• **RECORDS SHOWN**
--------------------------------------------------

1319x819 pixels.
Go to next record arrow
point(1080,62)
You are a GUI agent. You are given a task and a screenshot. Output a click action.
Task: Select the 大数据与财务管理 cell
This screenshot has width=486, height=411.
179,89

--------------------------------------------------

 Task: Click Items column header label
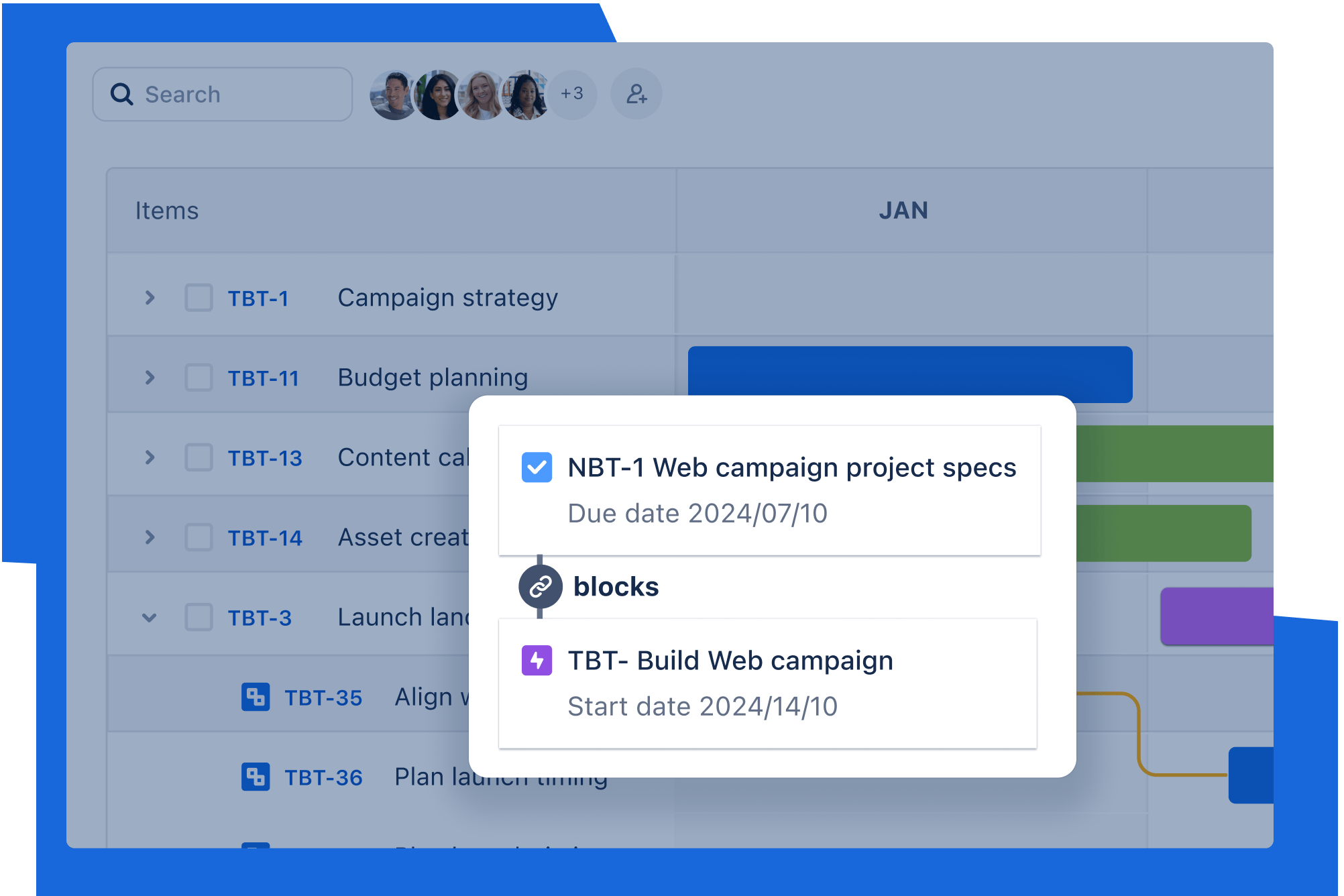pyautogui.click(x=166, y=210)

--------------------------------------------------

List every line from the material above that contains the string "screenshot".

• **CORRECT RESULT**
You are a GUI agent. You are given a task and a screenshot. Output a click action.
This screenshot has width=486, height=411.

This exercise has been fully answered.